What we’re doing different

  1. So we didn’t waste time over designing in the future, I implemented a pre-elaboration with developers and product manager to ensure we understood scope.

  2. I am currently working along side our developers to create documentation on a better handoff process and ways they can take animation .json files and plug and play them into our code base.

  3. As of this past quarter, we are creating animated release notes with how new functionality works. We have also hired a customer relations person to close the loop on user feedback, so they know when things they’ve requested are developed.

Personal Reflections

What I was wrong about: While my team was convinced that we could change our users’ behavior of using the Dashboard instead of going to the Project List to search for projects, I was skeptical. I was also wrong. We, in fact, exceeded those expectations and users searching from the Dashboard outnumber those searching from the project list – AWESOME!

What I learned: Based on analytics and interviews, I have concluded that users don’t understand what favoriting a project does and why it’s important. I’m bummed that our favoriting feature isn’t doing as well as we had hoped. Since then, one of the first things we plan for, is how our users will learn about a new feature. I also learned that while we were using favoriting as a way to store projects offline, that is not a common pattern and we shouldn’t have thought our users would catch on to that it.
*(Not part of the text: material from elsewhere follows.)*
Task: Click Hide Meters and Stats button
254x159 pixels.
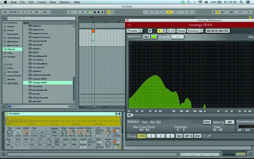Action: 217,31
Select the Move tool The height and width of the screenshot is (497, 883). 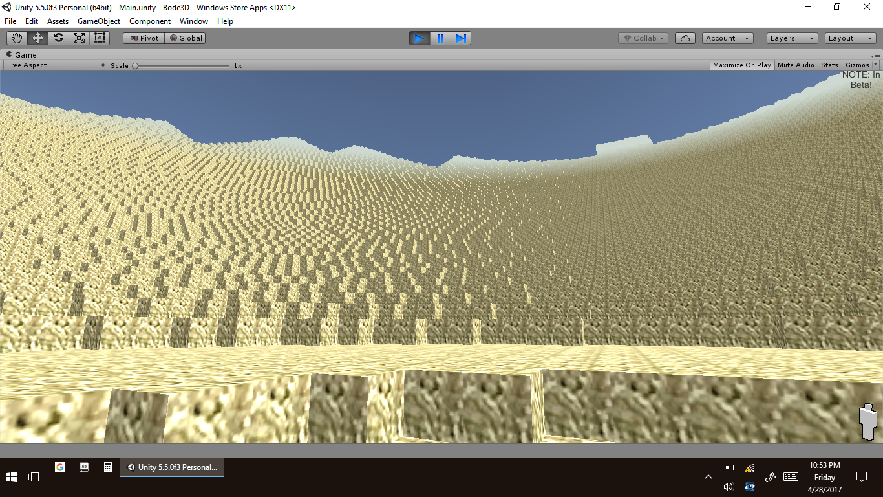tap(37, 38)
I also learned that some of the analytics we are tracking are useless. For instance, we are tracking when a user goes offline. At first we were super excited that so many people were working offline, but, when compared to how many people were favoriting their projects vs the thousands of times users are getting put into offline mode, we realized that the analytics were were tracking were useless, when thinking of the positive changes we were making in our customers lives. The good news is that it does give us feedback that our users are often times in poor connection areas, which has made the ability to work offline without favoriting a project high on our priority list.
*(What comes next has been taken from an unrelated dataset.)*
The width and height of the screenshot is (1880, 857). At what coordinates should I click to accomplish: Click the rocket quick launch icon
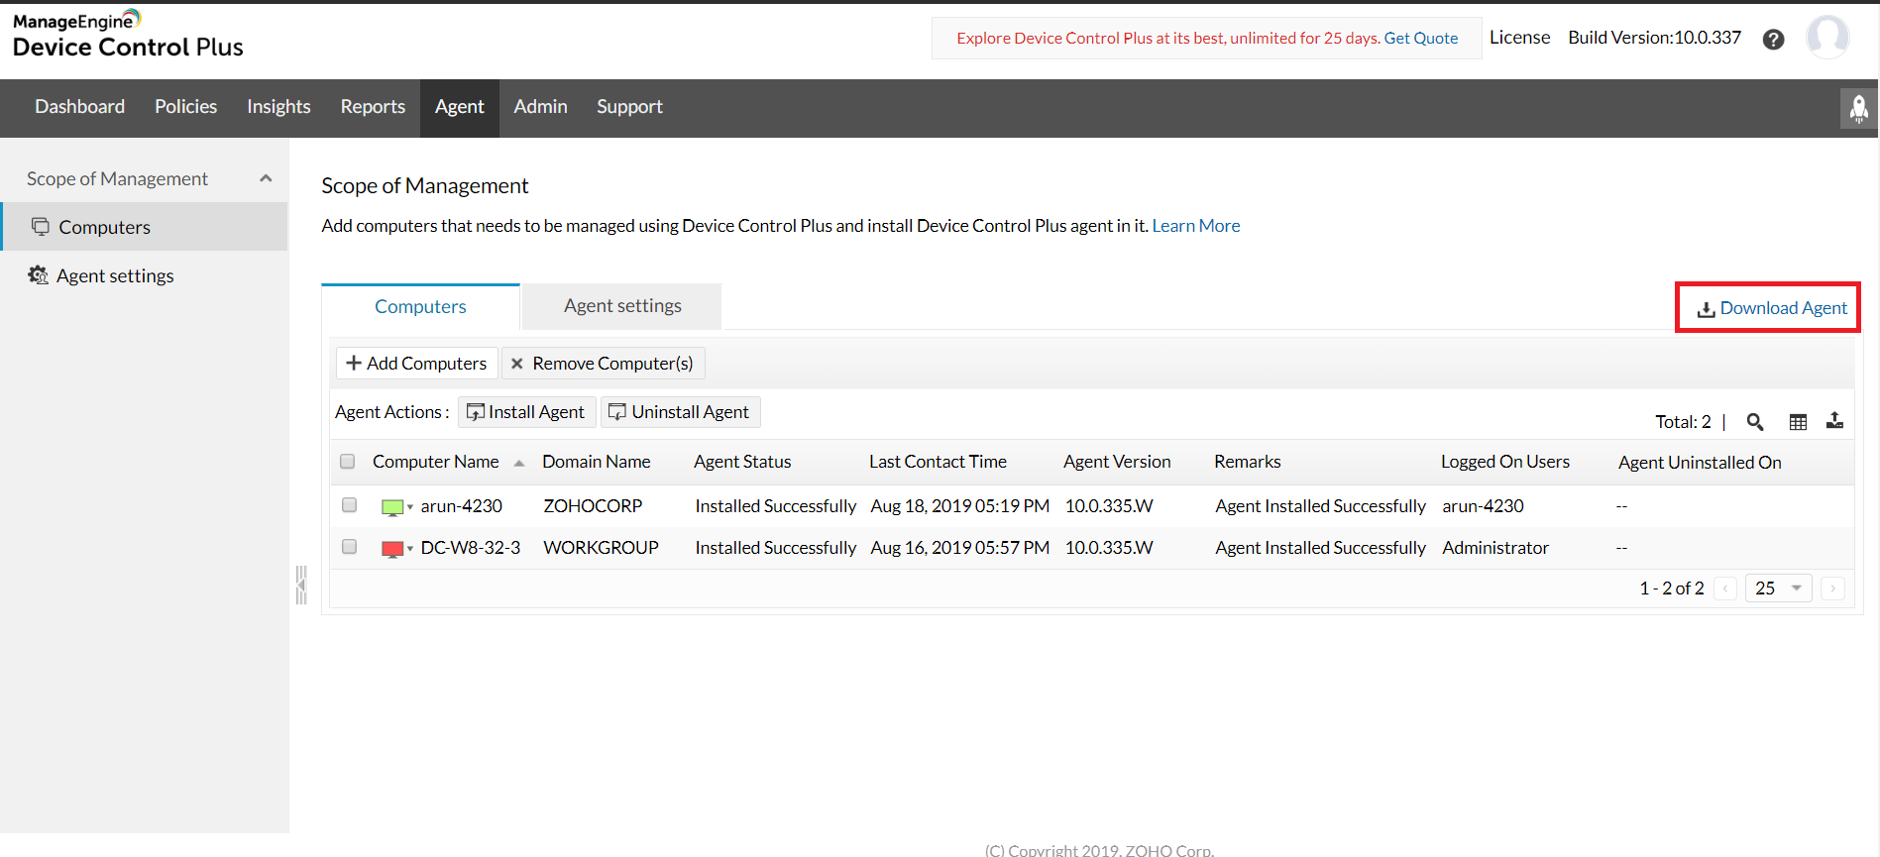(1858, 108)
What I’m most proud of: After my research, I knew that the most important thing we could do with are Dashboard was surface rejected completion steps. When I was told that there was no way we could separate our task vs. completion step logic with the scope we had allocated, I put on my thinking cap. When I was brushing my teeth (the time when my most brilliant ideas come to me) I thought - what if we could just tag our in progress tasks with the number of tasks with rejected completion steps in them! I was so happy that we were able to come up with a solution that fit within our budget and gave the users the information that was most important to them.